- EXERCISE: Write out again only the lines that run from the start of the entries to the line containing "Click the Mark Type value Trademark", both included.

****************************************

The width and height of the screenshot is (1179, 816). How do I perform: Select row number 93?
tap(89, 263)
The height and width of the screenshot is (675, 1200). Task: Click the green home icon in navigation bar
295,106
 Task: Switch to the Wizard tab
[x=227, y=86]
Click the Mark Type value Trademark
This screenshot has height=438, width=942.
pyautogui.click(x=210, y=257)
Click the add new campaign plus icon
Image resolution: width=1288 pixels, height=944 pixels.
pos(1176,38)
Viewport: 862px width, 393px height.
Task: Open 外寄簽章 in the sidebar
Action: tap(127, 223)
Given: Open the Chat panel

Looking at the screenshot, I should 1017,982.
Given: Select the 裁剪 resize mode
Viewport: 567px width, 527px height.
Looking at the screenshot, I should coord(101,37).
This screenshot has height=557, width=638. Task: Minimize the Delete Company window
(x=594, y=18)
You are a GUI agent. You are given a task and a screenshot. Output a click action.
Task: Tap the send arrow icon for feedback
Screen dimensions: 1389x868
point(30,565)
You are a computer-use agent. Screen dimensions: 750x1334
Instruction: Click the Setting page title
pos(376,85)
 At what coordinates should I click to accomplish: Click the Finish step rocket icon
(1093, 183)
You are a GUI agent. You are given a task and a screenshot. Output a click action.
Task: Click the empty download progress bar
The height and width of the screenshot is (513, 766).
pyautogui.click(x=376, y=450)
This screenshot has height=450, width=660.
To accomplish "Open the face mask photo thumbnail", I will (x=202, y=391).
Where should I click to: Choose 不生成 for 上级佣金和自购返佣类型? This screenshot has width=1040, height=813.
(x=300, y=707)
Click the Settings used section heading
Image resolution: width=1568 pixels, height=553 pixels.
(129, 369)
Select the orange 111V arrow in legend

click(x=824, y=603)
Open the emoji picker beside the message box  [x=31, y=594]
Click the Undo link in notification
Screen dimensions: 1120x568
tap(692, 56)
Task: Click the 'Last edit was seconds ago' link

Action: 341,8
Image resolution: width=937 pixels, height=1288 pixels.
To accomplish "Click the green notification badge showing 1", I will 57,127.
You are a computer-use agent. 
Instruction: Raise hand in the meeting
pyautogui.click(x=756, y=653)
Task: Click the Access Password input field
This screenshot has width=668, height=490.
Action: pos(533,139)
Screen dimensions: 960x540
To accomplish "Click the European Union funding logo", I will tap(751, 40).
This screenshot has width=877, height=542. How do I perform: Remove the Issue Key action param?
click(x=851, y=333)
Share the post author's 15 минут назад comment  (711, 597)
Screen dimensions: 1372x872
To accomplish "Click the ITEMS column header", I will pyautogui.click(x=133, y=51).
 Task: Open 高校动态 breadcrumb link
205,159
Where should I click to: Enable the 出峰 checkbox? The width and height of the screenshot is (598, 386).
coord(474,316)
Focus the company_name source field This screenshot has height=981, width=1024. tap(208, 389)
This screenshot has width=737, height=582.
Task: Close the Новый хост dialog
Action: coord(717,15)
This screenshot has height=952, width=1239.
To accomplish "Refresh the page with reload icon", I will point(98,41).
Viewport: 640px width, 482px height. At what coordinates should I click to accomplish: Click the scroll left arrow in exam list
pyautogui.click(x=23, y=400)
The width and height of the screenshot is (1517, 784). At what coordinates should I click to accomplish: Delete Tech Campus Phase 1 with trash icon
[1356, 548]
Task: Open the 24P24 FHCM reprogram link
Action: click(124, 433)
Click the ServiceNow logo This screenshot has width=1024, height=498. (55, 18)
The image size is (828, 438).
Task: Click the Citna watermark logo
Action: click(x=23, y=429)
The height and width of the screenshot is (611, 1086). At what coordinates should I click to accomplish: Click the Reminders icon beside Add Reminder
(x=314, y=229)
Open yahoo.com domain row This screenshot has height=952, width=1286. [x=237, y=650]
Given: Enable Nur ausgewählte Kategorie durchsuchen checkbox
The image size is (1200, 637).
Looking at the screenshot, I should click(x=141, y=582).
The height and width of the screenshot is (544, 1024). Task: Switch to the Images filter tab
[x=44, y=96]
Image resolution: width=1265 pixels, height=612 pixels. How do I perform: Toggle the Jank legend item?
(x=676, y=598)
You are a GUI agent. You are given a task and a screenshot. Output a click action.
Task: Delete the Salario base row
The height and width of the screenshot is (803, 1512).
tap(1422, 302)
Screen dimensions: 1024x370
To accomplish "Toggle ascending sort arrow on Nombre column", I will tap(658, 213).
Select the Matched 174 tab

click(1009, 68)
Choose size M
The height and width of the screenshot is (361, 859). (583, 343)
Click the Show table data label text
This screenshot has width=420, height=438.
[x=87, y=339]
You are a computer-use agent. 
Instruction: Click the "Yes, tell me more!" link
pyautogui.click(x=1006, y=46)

****************************************

- YOUR SOLUTION:
The width and height of the screenshot is (1179, 816). How do I perform: Select row number 93?
tap(89, 263)
The height and width of the screenshot is (675, 1200). Task: Click the green home icon in navigation bar
295,106
 Task: Switch to the Wizard tab
[x=227, y=86]
Click the Mark Type value Trademark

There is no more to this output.